En ce qui concerne les Européens, je dirais qu’il y a deux mots clés qu’ils doivent enfin intérioriser : souveraineté et solidarité. Ce sont des concepts qu’on emploi un peu à tort et à travers, et chacun en a une définition particulière. La souveraineté d’abord, c’est (pour faire très simple) la capacité de pouvoir imposer à autrui ses opinions : Pour ça, ça implique de créer un vrai rapport de force. Or, aujourd’hui, dans nombre de nos relations commerciales et politiques, le rapport de force n’est pas à l’avantage des Européens. On le voit dans nos relations avec la Chine ou les États-Unis par exemple. Pourquoi ? Et bien parce que pour créer un vrai rapport de force et acquérir une crédibilité sur la scène internationale suffisante pour nous faire respecter et pour avoir de l’influence sur les affaires du monde, il faut faire preuve de solidarité. Et c’est là que le bât blesse souvent en Europe.

Nous ne sommes pas assez solidaires entre Européens ?

Non. Beaucoup font cavaliers seuls, comme l’Allemagne sur les questions énergétiques et son utilisation frénétique du charbon, ou la Pologne qui ne concède à acheter que des armes américaines ou sud coréennes. La France, quant à elle, adopte souvent une position de surplomb qui est très mal perçue par ses voisins et qui nous décrédibilise souvent. On voudrait que les Polonais et les Allemands achètent nos armes, sans avoir à repenser notre modèle d’industrie de l’armement qui est certes qualitatif, mais aussi extrêmement long et couteux.
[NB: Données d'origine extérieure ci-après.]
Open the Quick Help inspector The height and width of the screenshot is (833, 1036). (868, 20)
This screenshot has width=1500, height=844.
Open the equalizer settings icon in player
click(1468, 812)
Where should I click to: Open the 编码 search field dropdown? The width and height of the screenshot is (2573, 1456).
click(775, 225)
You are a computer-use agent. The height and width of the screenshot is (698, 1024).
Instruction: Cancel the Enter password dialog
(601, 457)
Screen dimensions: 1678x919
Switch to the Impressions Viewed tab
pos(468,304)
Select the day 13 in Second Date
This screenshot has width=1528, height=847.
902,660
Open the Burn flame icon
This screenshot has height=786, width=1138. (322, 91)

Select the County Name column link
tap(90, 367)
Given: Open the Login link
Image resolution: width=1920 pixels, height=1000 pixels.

Bref, les États jouent trop souvent les uns contre les autres. Or, lorsqu’ils sont au pied du mur, les Européens ont déjà montré qu’ils étaient capables d’une solidarité hors norme, elle-même facteur de souveraineté. C’était le cas en 2020 lors de l’achat commun de vaccins et du plan de relance inédit. Aujourd’hui, il faut que les Européens prennent conscience que nous sommes à nouveau dos au mur : il faut un sursaut pour activer pleinement les ressorts de la solidarité européenne, condition sine qua non de notre souveraineté collective.